Stored items:
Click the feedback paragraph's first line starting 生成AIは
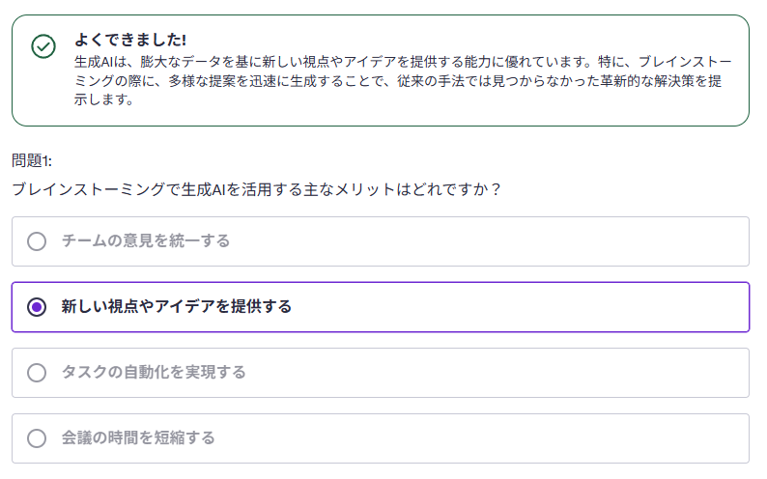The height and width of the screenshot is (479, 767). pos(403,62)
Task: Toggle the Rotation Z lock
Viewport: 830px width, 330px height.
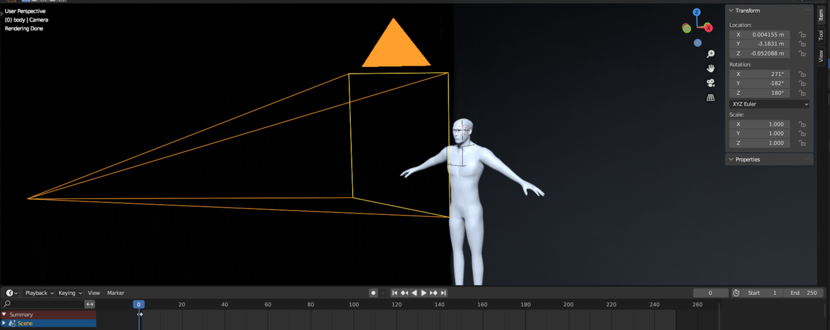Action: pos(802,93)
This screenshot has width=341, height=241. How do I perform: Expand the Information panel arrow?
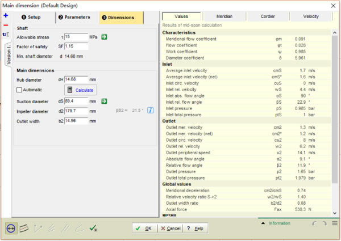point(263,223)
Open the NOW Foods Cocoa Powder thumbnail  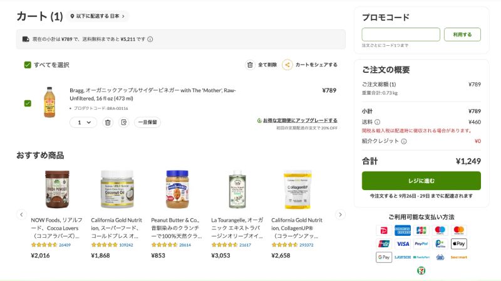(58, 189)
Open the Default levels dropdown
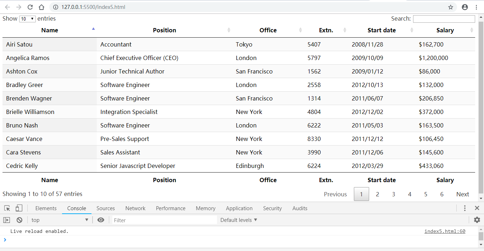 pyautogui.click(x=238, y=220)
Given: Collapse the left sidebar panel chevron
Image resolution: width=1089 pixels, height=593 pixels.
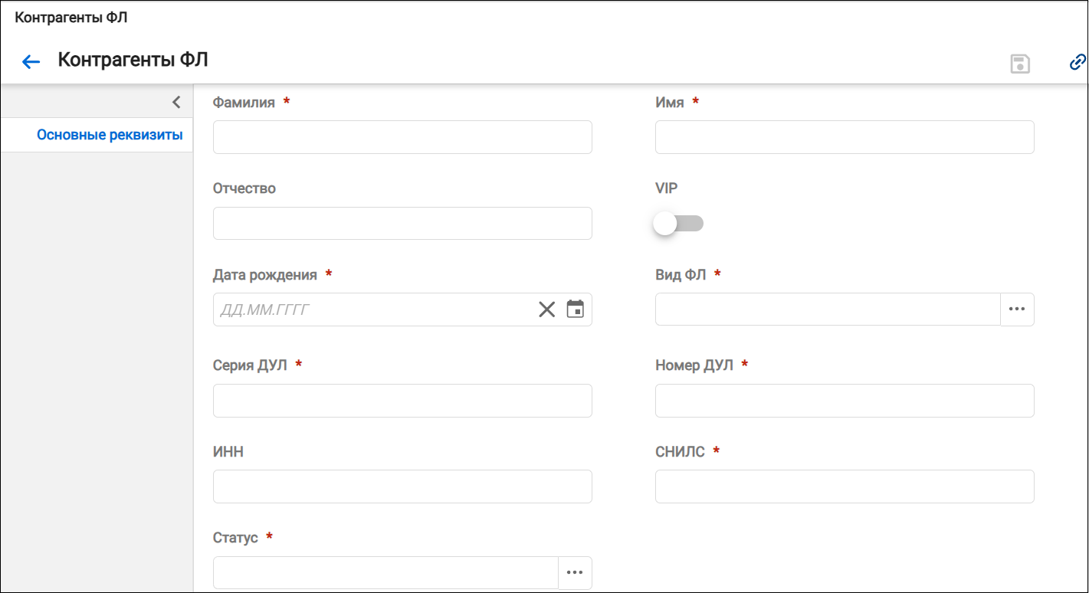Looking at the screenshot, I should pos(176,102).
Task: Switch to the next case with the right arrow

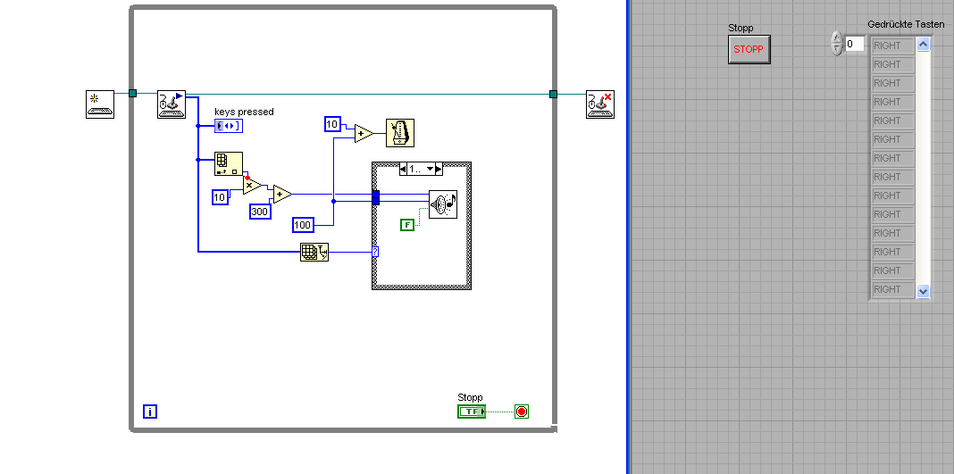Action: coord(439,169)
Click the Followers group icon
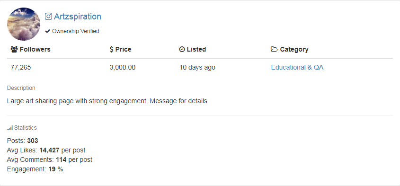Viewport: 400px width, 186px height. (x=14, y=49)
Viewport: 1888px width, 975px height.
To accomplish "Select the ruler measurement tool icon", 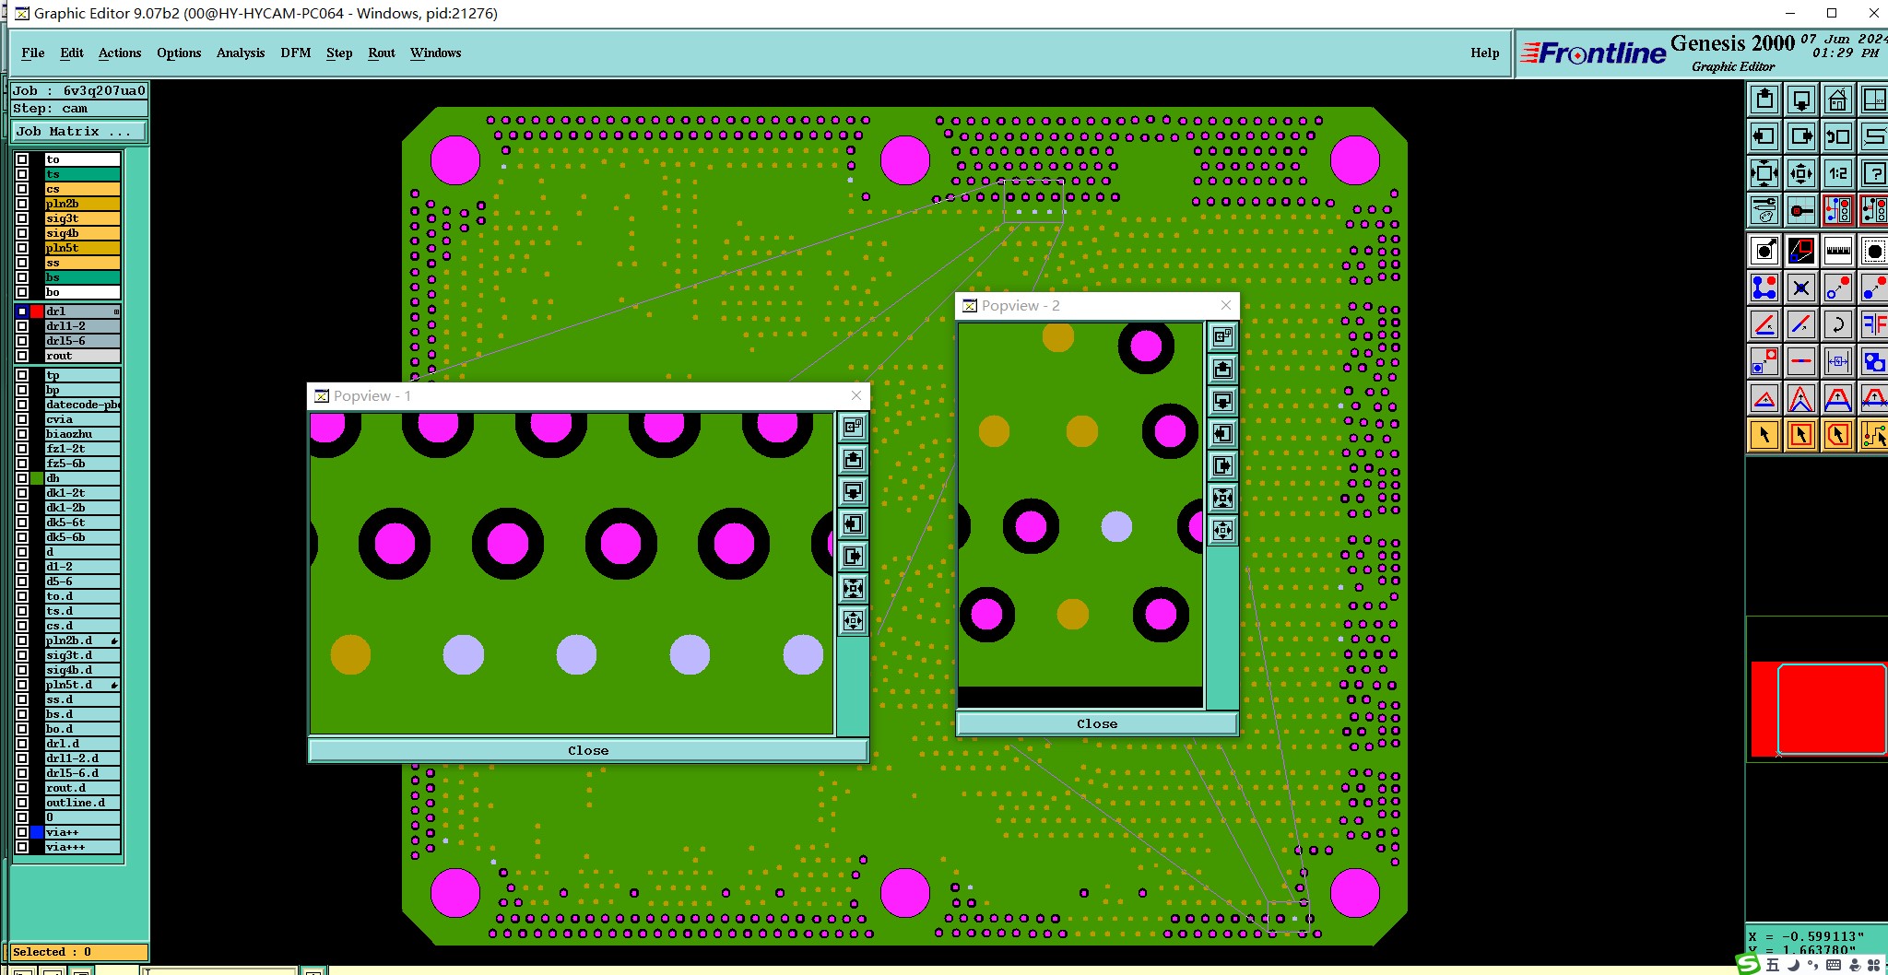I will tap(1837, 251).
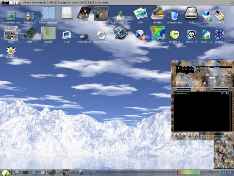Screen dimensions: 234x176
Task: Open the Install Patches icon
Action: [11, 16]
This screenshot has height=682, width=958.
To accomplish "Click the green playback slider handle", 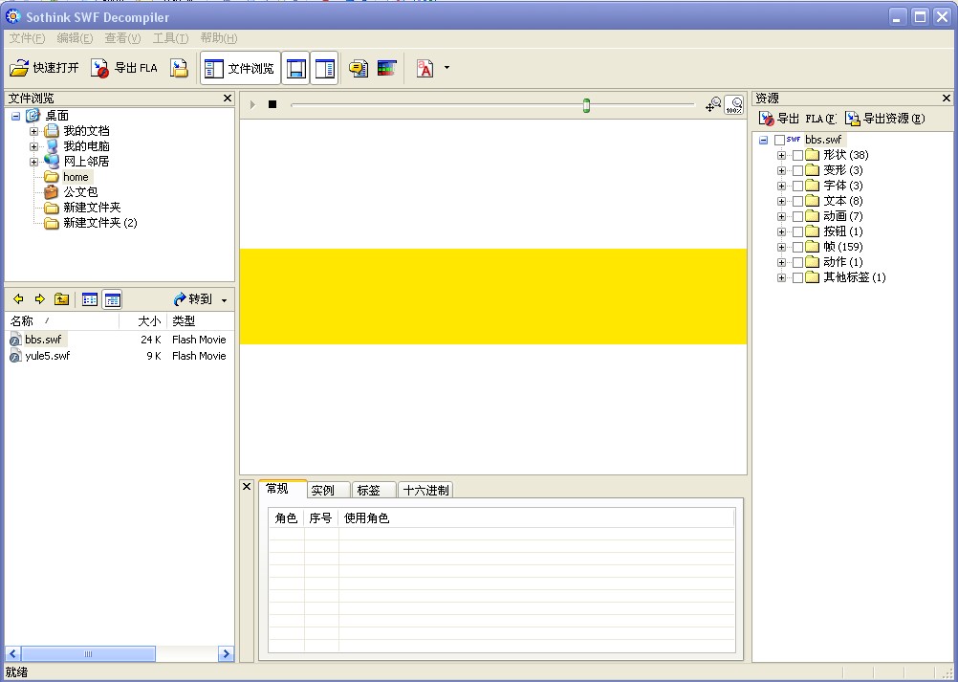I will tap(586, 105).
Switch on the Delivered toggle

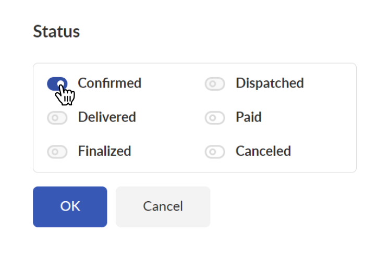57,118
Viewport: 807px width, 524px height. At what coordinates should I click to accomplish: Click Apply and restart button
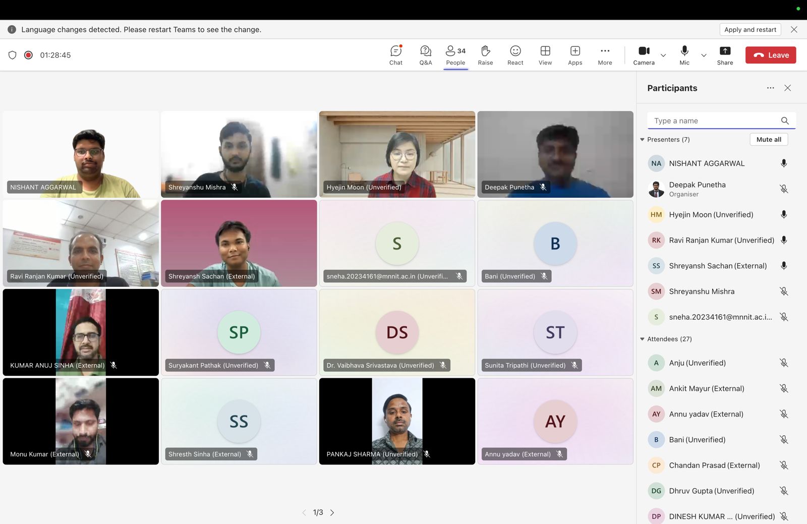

- _Exercise prompt_:
A faithful copy is needed of the lines from the one containing "Switch on the Delivered toggle" through the last line of the data above, with pictures left out.

- _Solution to this exercise_:
Switch on the Delivered toggle

57,118
Viewport: 807px width, 524px height. At what coordinates should I click to accomplish: Click Apply and restart button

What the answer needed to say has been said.